L’indémodable balai de paille à Grisolles

Jean-Marc Coulom perpétue un artisanal ancestral.

La commune de Grisolles nichée en Tarn-et-Garonne n’a pas l’intention de laisser tomber son balai de sorgho. Depuis plus de 30 ans, Jean-Marc Coulom maîtrise parfaitement sa confection… Son rêve : transmettre sa passion et susciter des vocations.

Avec son bel accent chantant et sa façon de rouler les « r », Jean-Marc Coulom est assurément originaire du Tarn-et-Garonne. Écoutez comme il vous parle de la fanette ou du balejon, ce sont les grands-parents de nos balayettes. Jean-Marc Coulom est aux commandes de la dernière fabrique de balais de Grisolles. Il a créé son entreprise en 1987 après une expérience de menuisier.

Le balai de Grisolles a connu son heure de gloire entre 1880 et 1918, où plus de 20 fabriques faisaient travailler 400 ouvriers, soit un quart de la population du village. Quelque 6000 balais sortaient chaque jour des ateiers, lesquels étaient exportés jusqu’en Grande-Bretagne. C’est la famille Peyrebrune propriétaire du relais de poste à l’époque qui a eu l’idée de lancer la fabrication du balai, l’arrivée du chemin de fer lui permettant de s’approvisionner en paille. L’industrie du balai de paille connaît un bel essor. Le balai sera ensuite chassé par l’aspirateur dans les années 50.

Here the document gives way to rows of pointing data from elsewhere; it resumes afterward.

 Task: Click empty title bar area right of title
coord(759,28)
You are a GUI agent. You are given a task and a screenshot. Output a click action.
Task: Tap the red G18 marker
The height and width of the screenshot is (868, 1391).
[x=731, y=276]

LA PAILLE À BALAI, UNE FILIÈRE À RELANCER

Il s’agit en réalité de sorgho, qu’on l’appelle aussi paille de riz en fonction des régions. Elle vient des pays de l’Est, essentiellement de Serbie. « Je l’achète auprès d’un courtier italien, explique Jean-Marc Coulom. Je passe un temps fou à trier la paille, les brins doivent être longs et bien fins si on veut que le balai résiste. » Toute la difficulté est de bien répartir la paille autour du paillon.

Les gestes de Jean-Marc sont précis, ajustés, « beaucoup des balais viennent de l’Est de l’Europe, je suis capable, rien qu’en voyant le balai, de vous dire qui l’a monté. »
Jean-Marc entend bien se battre pour sauvegarder cet art ancestral. Des discussions sont en cours avec la chambre d’agriculture du département pour trouver des agriculteurs qui acceptent de produire de la paille. Jean-Marc y croit : « on va labelliser le balai de Grisolles. » Au XIXe siècle, la paille était une des grandes cultures de la vallée de la Garonne.

Jean-Marc est proche de la retraite, mais pas question de s’arrêter. Il veut transmettre son savoir-faire et se dit prêt à assurer la formation de celui qui veut se lancer dans le balai. « Il y a du travail, de la demande, je suis même obligé de refuser des commandes, je n’arrive pas à produire. » Une des dernières drogueries de France, la Maison Empereur à Marseille lui passe régulièrement commande, il travaille aussi avec des écuries en Bretagne ou avec des coopératives agricoles qui ne jurent que par le balai de paille de Jean-Marc. Il lui faut 15 minutes pour assembler un balai qui sera vendu entre 11 et 15 €.

Dans son atelier, avec passion et enthousiasme, il explique aux visiteurs toujours plus nombreux comment fabriquer un balai, il les conduit ensuite au musée Calbet à Grisolles. « C’est ma deuxième maison. On y a reconstitué une fabrique à balai. Ça fait 200 ans qu’on est dans le balai à Grisolles, je ne vois pas pourquoi ça s’arrêterait. À Grisolles, on dit que les gens ont mis leur âme dans le balai ».